Task details —
Pick out each line of the records that includes the string "agent", and copy it.

Raw data —
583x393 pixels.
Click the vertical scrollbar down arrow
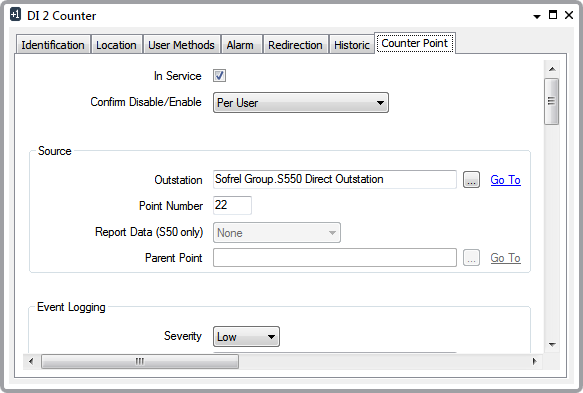pos(552,344)
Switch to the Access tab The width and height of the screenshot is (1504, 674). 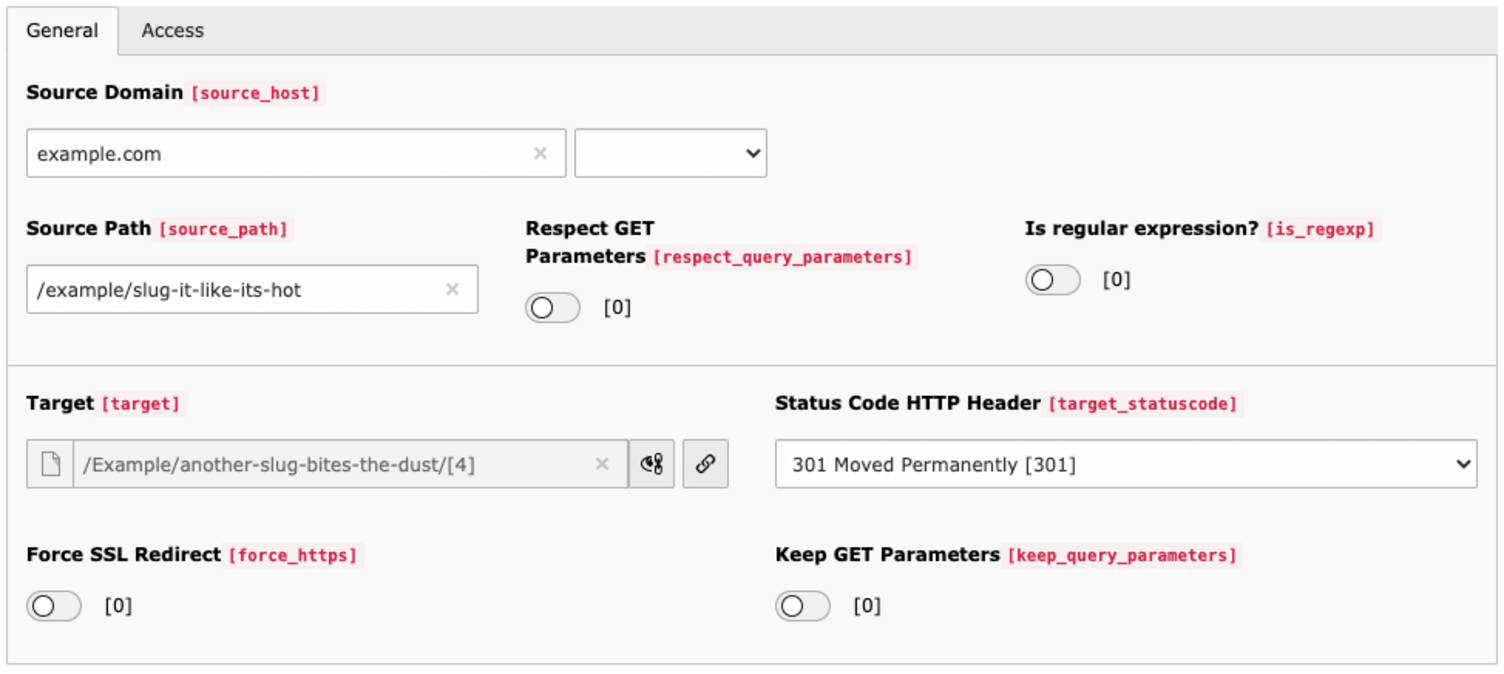pos(171,31)
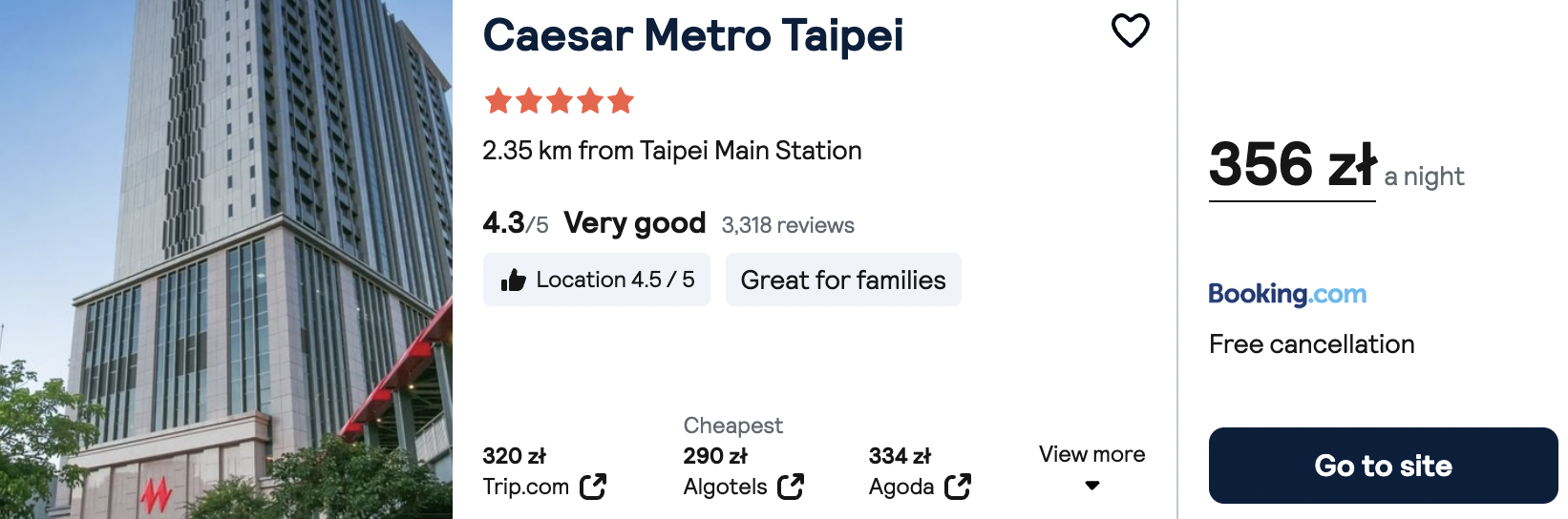Open the Caesar Metro Taipei title
The image size is (1568, 519).
693,36
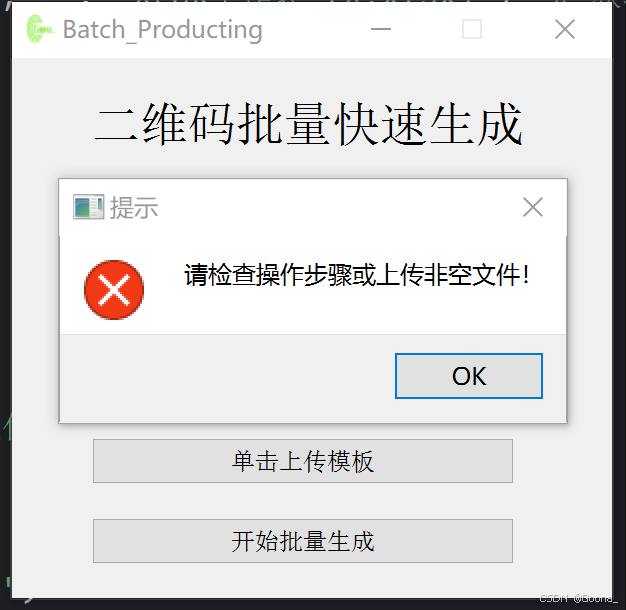The height and width of the screenshot is (610, 626).
Task: Click blank gap between upload and generate buttons
Action: [303, 501]
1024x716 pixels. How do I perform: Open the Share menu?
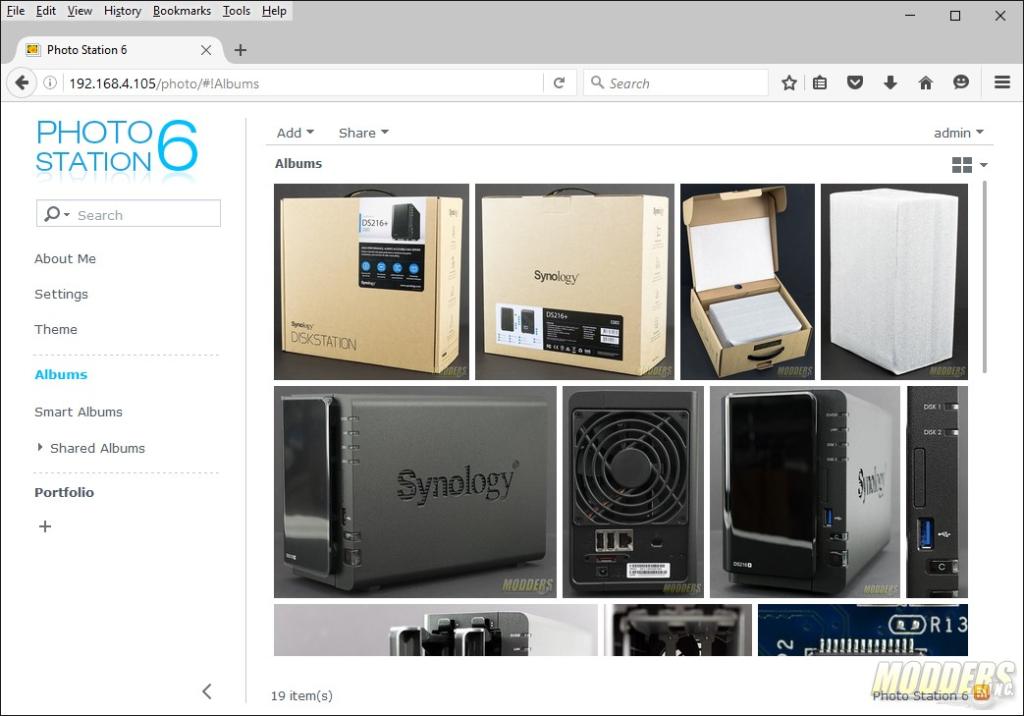tap(362, 132)
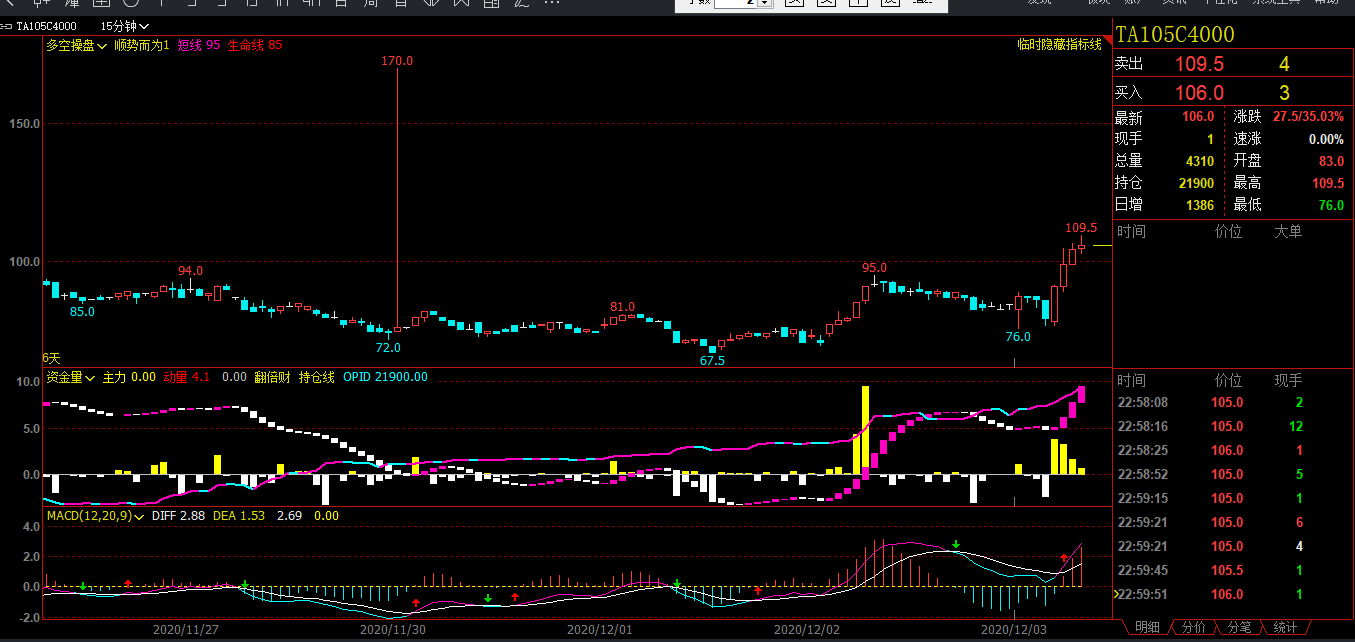Click the chain link icon beside TA105C4000
Screen dimensions: 1355x642
(x=7, y=26)
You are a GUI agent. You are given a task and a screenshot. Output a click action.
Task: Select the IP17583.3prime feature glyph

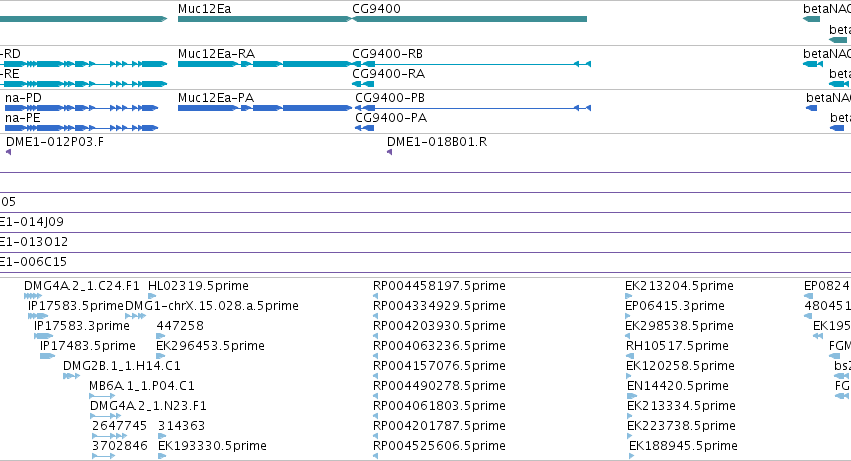(43, 336)
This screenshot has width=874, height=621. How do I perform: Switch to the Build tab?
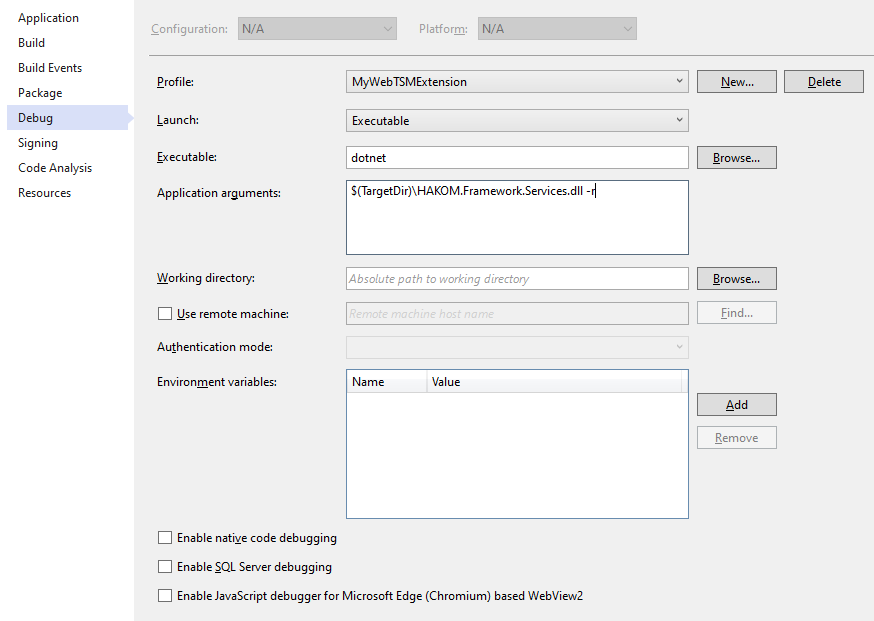[31, 43]
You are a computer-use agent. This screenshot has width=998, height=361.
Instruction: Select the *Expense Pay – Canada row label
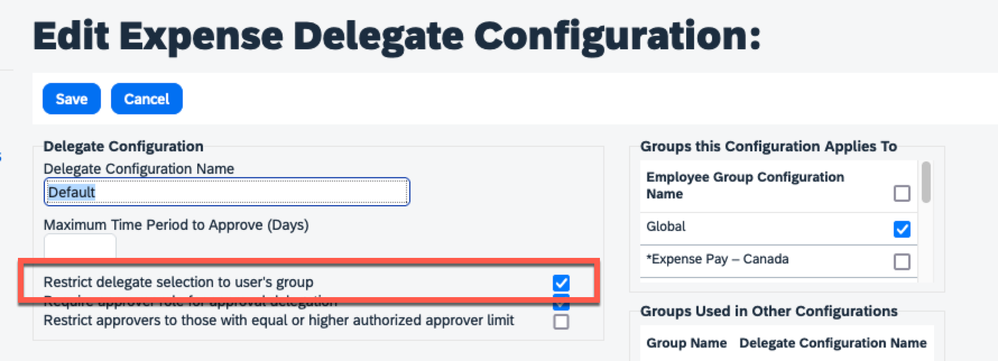(717, 259)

Output for this task —
You are a GUI agent. You are given a task and a screenshot. Output a click action.
You are a computer-use agent. This screenshot has width=998, height=361.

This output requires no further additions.